> [TO DO]:
Please give every line below again exactly, but not its pictures.

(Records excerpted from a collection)
******************************

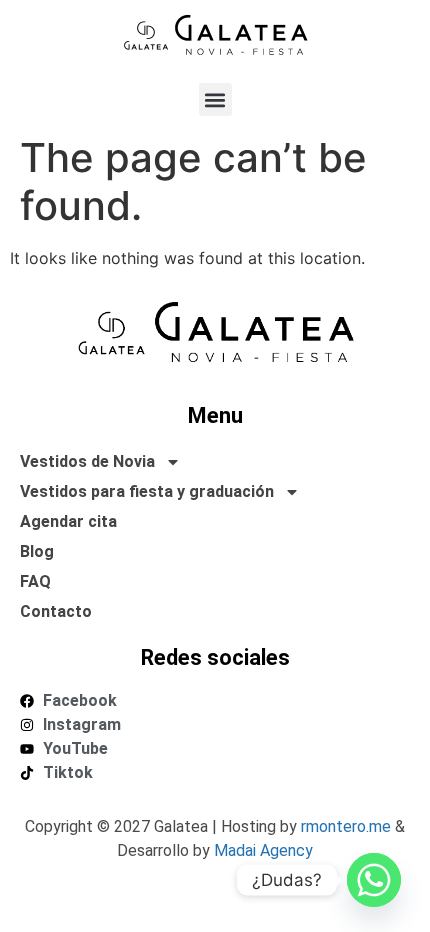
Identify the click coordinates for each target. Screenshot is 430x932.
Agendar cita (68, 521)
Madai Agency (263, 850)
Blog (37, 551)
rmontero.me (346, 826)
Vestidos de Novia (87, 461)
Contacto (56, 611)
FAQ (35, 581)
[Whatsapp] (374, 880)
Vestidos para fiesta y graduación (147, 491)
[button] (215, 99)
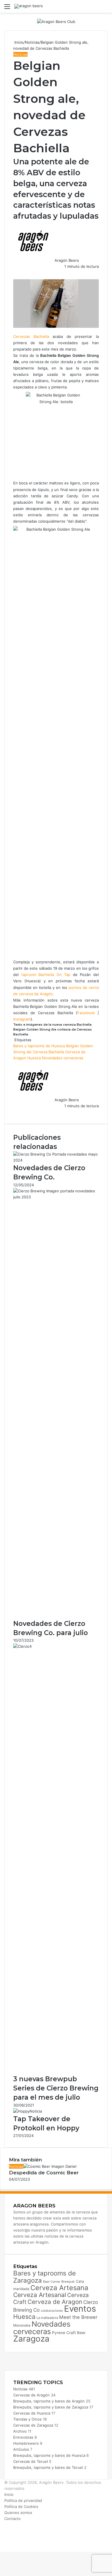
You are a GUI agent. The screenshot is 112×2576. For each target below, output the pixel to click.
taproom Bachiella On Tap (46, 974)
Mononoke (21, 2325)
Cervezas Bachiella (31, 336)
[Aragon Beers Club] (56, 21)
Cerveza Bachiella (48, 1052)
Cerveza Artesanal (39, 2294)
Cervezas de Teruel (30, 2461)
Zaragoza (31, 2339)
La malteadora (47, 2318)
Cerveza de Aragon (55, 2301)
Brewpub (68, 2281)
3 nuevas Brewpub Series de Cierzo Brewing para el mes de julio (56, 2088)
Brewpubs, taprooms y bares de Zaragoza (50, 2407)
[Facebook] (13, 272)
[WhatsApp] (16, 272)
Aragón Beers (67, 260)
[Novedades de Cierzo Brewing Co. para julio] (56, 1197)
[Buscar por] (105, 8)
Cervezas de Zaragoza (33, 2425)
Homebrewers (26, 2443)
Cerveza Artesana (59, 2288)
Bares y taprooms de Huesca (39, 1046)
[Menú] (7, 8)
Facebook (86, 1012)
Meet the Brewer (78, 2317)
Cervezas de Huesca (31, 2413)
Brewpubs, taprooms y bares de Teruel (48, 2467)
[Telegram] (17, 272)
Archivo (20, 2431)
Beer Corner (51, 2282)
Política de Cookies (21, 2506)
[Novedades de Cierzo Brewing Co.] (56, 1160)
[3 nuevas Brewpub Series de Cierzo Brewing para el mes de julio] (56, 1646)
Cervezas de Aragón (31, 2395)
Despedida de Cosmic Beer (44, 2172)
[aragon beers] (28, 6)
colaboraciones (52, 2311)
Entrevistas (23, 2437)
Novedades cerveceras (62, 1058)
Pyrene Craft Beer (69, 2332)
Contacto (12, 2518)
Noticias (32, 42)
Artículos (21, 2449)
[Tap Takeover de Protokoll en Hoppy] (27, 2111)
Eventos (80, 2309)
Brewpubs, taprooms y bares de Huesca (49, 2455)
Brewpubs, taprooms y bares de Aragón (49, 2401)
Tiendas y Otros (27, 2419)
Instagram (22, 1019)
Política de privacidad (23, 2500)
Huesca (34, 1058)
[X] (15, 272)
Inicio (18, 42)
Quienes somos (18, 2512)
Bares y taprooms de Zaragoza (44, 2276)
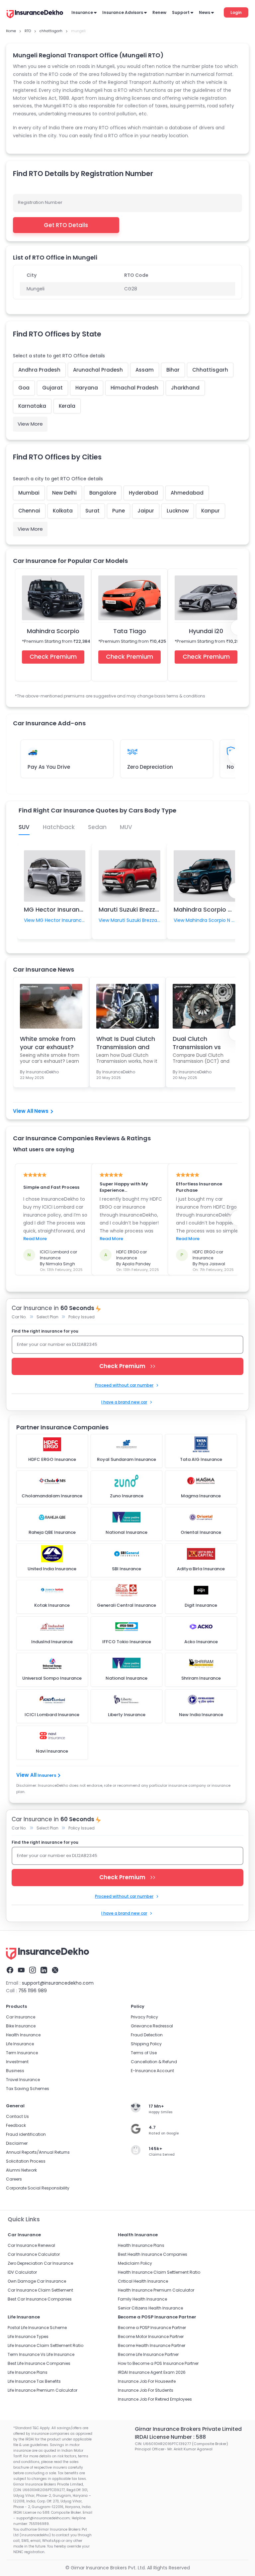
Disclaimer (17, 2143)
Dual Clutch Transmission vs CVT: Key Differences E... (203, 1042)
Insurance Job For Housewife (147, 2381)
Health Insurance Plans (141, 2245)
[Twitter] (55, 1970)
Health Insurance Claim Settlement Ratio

******************************

> [REPLY TO THE EXERCISE]:
Identify the click coordinates for each target. Screenshot is 430x932.
Agendar cita (68, 521)
Madai Agency (263, 850)
Blog (37, 551)
rmontero.me (346, 826)
Vestidos de Novia (87, 461)
Contacto (56, 611)
FAQ (35, 581)
[Whatsapp] (374, 880)
Vestidos para fiesta y graduación (147, 491)
[button] (215, 99)
You are a GUI agent. The screenshot is 112×2576. For each target below, output the pixel to click.
taproom Bachiella On Tap (46, 974)
Mononoke (21, 2325)
Cervezas Bachiella (31, 336)
[Aragon Beers Club] (56, 21)
Cerveza Bachiella (48, 1052)
Cerveza Artesanal (39, 2294)
Cervezas de Teruel (30, 2461)
Zaragoza (31, 2339)
La malteadora (47, 2318)
Cerveza de Aragon (55, 2301)
Brewpub (68, 2281)
3 nuevas Brewpub Series de Cierzo Brewing para el mes de julio (56, 2088)
Brewpubs, taprooms y bares de Zaragoza (50, 2407)
[Facebook] (13, 272)
[WhatsApp] (16, 272)
Aragón Beers (67, 260)
[Novedades de Cierzo Brewing Co. para julio] (56, 1197)
[Buscar por] (105, 8)
Cervezas de Zaragoza (33, 2425)
Homebrewers (26, 2443)
Cerveza Artesana (59, 2288)
Bares y taprooms de Huesca (39, 1046)
[Menú] (7, 8)
Facebook (86, 1012)
Meet the Brewer (78, 2317)
Cervezas de Huesca (31, 2413)
Brewpubs, taprooms y bares de Teruel (48, 2467)
[Telegram] (17, 272)
Archivo (20, 2431)
Beer Corner (51, 2282)
Política de Cookies (21, 2506)
[Novedades de Cierzo Brewing Co.] (56, 1160)
[3 nuevas Brewpub Series de Cierzo Brewing para el mes de julio] (56, 1646)
Cervezas de Aragón (31, 2395)
Despedida de Cosmic Beer (44, 2172)
[aragon beers] (28, 6)
colaboraciones (52, 2311)
Entrevistas (23, 2437)
Novedades cerveceras (62, 1058)
Pyrene Craft Beer (69, 2332)
Contacto (12, 2518)
Noticias (32, 42)
Artículos (21, 2449)
[Tap Takeover de Protokoll en Hoppy] (27, 2111)
Eventos (80, 2309)
Brewpubs, taprooms y bares de Huesca (49, 2455)
Brewpubs, taprooms y bares de Aragón (49, 2401)
Tiendas y Otros (27, 2419)
Instagram (22, 1019)
Política de privacidad (23, 2500)
Huesca (34, 1058)
[X] (15, 272)
Inicio (18, 42)
Quienes somos (18, 2512)
Bares y taprooms de Zaragoza (44, 2276)
Disclaimer (17, 2143)
Dual Clutch Transmission vs CVT: Key Differences E... (203, 1042)
Insurance Job For Housewife (147, 2381)
Health Insurance Plans (141, 2245)
[Twitter] (55, 1970)
Health Insurance Claim Settlement Ratio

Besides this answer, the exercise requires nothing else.